My long-term vision is to open a culinary wellness center that blends trauma-informed care, faith-based support, and ancestral food traditions. I want to provide more than cooking classes—I want to create an environment where women can begin to reclaim their bodies, identities, and voice. This center will offer workshops on food as medicine, host support groups for survivors, and partner with mental health professionals, doulas, and advocates who understand the unique experiences of Black women navigating trauma.
I also plan to develop curriculum that integrates culinary education with emotional healing—programs that can be used in shelters, churches, and reentry centers. So many women are taught to survive—but not how to thrive. I want to help change that.
Improving care and coordination for African American women impacted by domestic violence means recognizing the full picture of their lives. It means listening deeply, designing services that are culturally rooted, and offering resources that acknowledge both the pain and the resilience. My education will equip me to build those bridges—with integrity, strategy, and compassion.
Surviving abuse has given me insight. Healing from it has given me empathy. But using my experience to serve others—that is where I find power. That is where the cycle ends and the legacy begins.

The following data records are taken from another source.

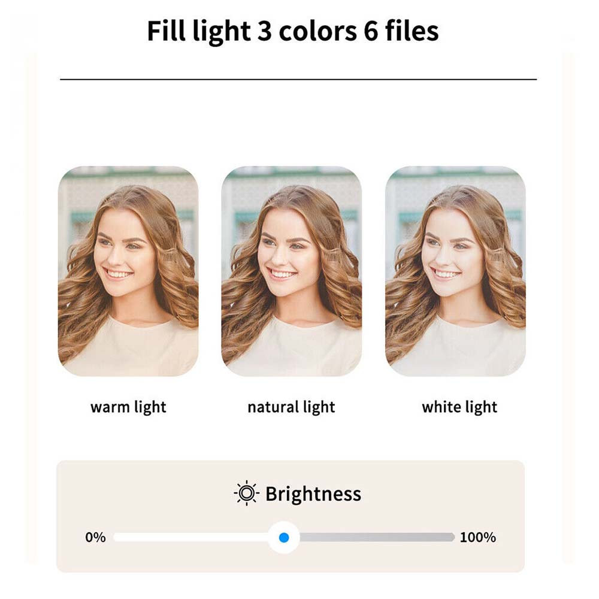
Task: Click the gray unfilled slider track
Action: click(x=377, y=537)
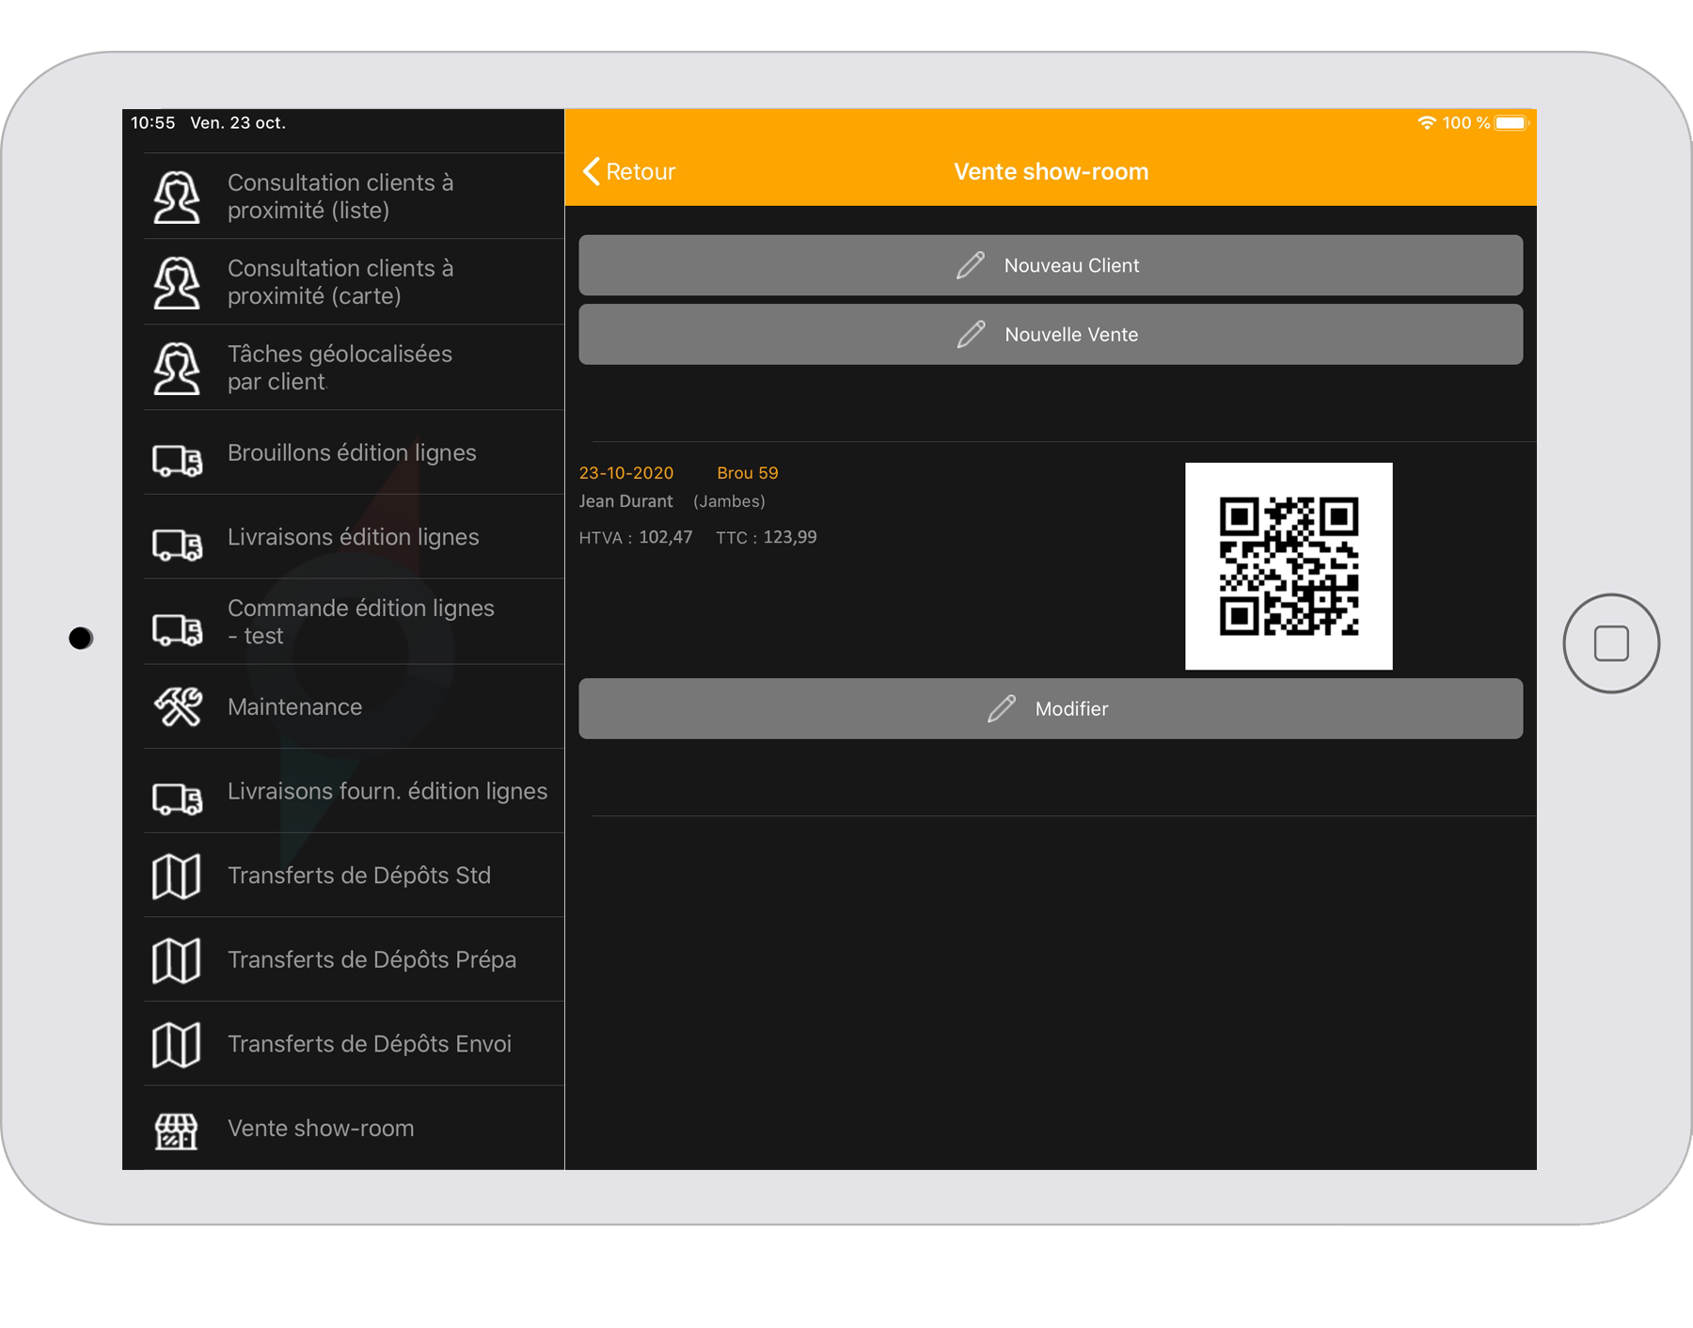The height and width of the screenshot is (1328, 1693).
Task: Open Transferts de Dépôts Prépa
Action: click(372, 960)
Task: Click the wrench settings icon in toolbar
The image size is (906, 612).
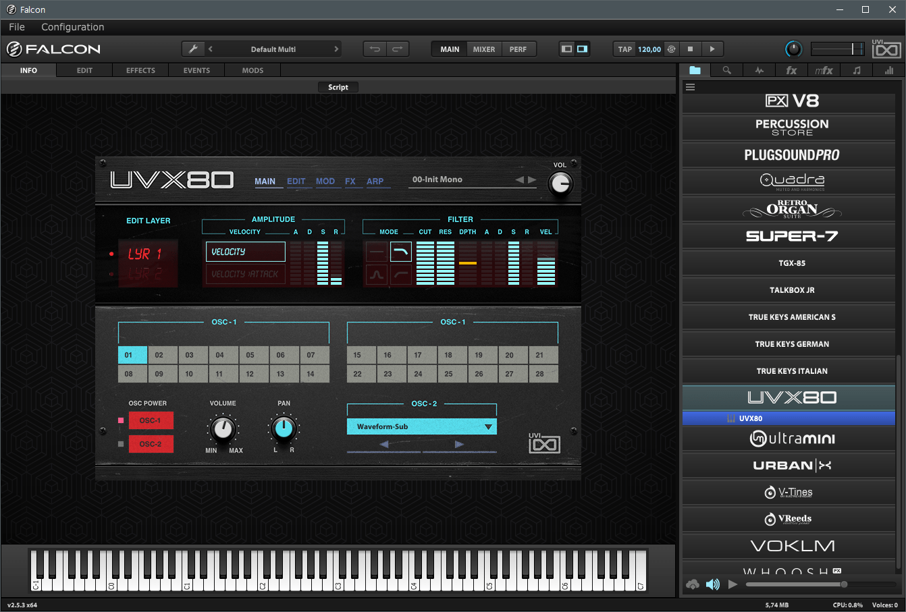Action: click(x=193, y=49)
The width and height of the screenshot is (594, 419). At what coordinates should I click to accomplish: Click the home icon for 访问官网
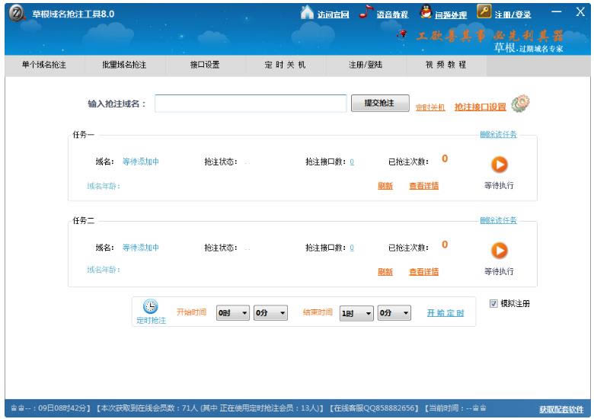coord(307,12)
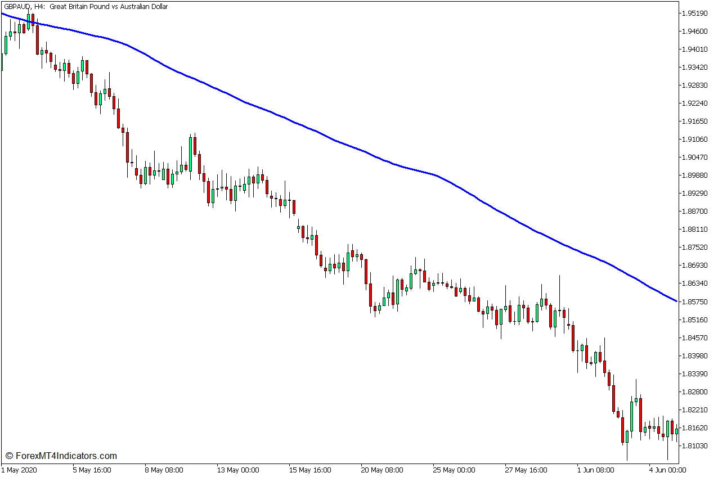Screen dimensions: 718x477
Task: Select the 5 May 16:00 time label
Action: tap(92, 470)
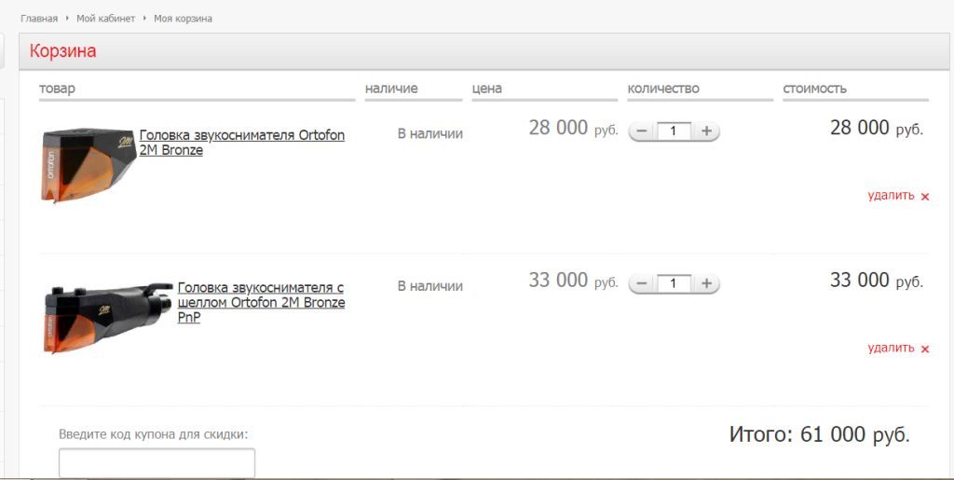Increase quantity of Ortofon 2M Bronze with plus
This screenshot has height=480, width=954.
(x=706, y=131)
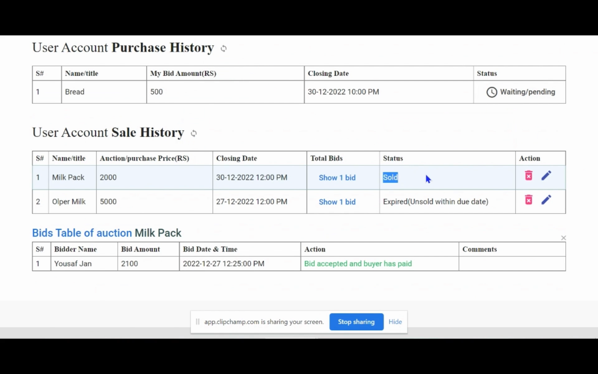This screenshot has height=374, width=598.
Task: Click the Milk Pack title in bids heading
Action: [158, 233]
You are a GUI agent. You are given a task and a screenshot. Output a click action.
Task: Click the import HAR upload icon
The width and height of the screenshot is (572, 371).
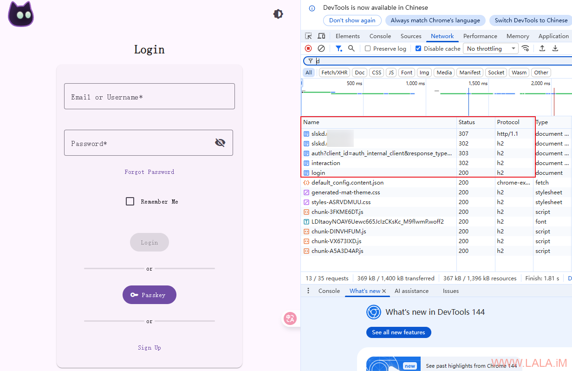coord(542,48)
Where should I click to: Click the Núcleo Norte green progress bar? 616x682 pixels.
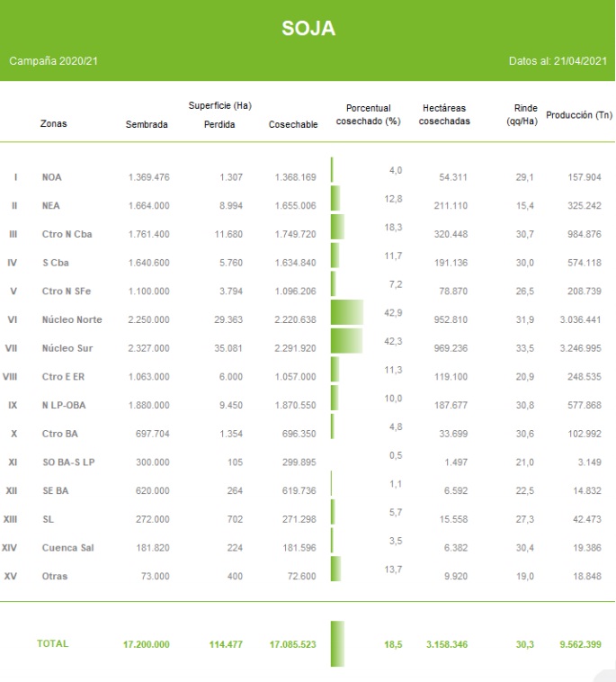point(346,312)
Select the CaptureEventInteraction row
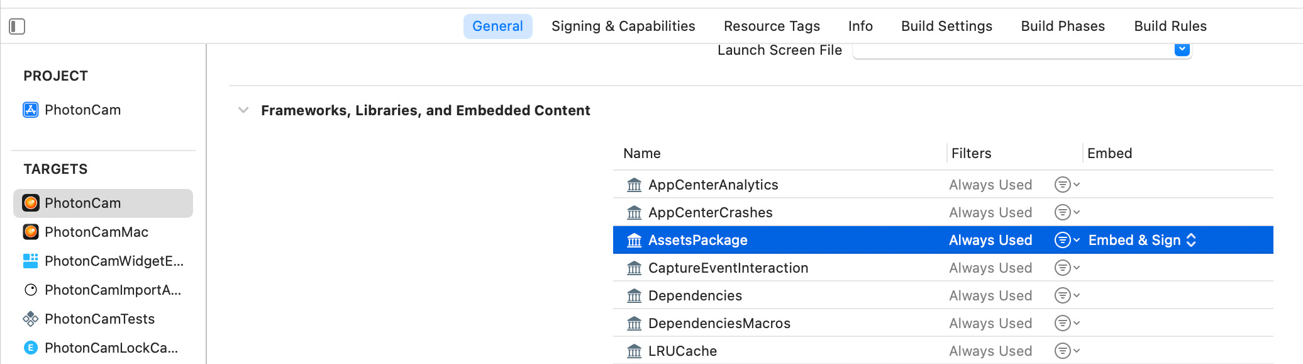The height and width of the screenshot is (364, 1303). (943, 268)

Charles Brown Culinary Scholarship
My love for cooking was born in my grandmother’s kitchen—a space filled with the aroma of simmering pots, the rhythm of her wooden spoon on cast iron, and the quiet strength of a woman who knew how to make something from nothing. She raised seven children in the segregated South on a modest income, but you’d never know it from the meals she served. She didn’t just feed people—she nurtured them. Her cooking was intuitive, resourceful, and full of soul. Watching her turn humble ingredients into comfort and celebration planted a seed in me that would later grow into my own culinary calling.
As a child, I didn’t realize the legacy she was passing down. But as I got older, especially after becoming a young mom myself, I began to understand the power of food—how it connects us to our culture, our history, and one another. I saw how access to nourishing meals could influence not just individual health but entire communities. That realization became the foundation of my work.
I’ve spent the past decade building a career as a plant-based chef and culinary educator, using food as a tool for wellness and empowerment. I’ve taught cooking classes to youth and families, designed community programs focused on nutrition and healing, and advocated for food justice. But I’ve also learned that passion and experience can only take you so far. That’s why I’ve returned to school to pursue my culinary degree—with a focus not just on cooking techniques, but on food systems, nutrition, and public health.
My goal is to open a plant-based culinary wellness center that blends ancestral knowledge with modern nutrition education. I want to teach people how to cook foods that are affordable, culturally relevant, and deeply nourishing. I want to create programs for youth that restore pride in our food traditions and address the root causes of diet-related illness. And I want to serve the same kinds of communities my grandmother once fed—those often overlooked or underserved.
Through my degree, I’m gaining the formal training and tools I need to expand my impact and walk fully in my calling. This isn’t just a career path—it’s a mission. I believe food can be ministry. It can heal bodies, build bridges, and create change. And just like my grandmother, I want to leave behind a legacy—not of recipes, but of restoration.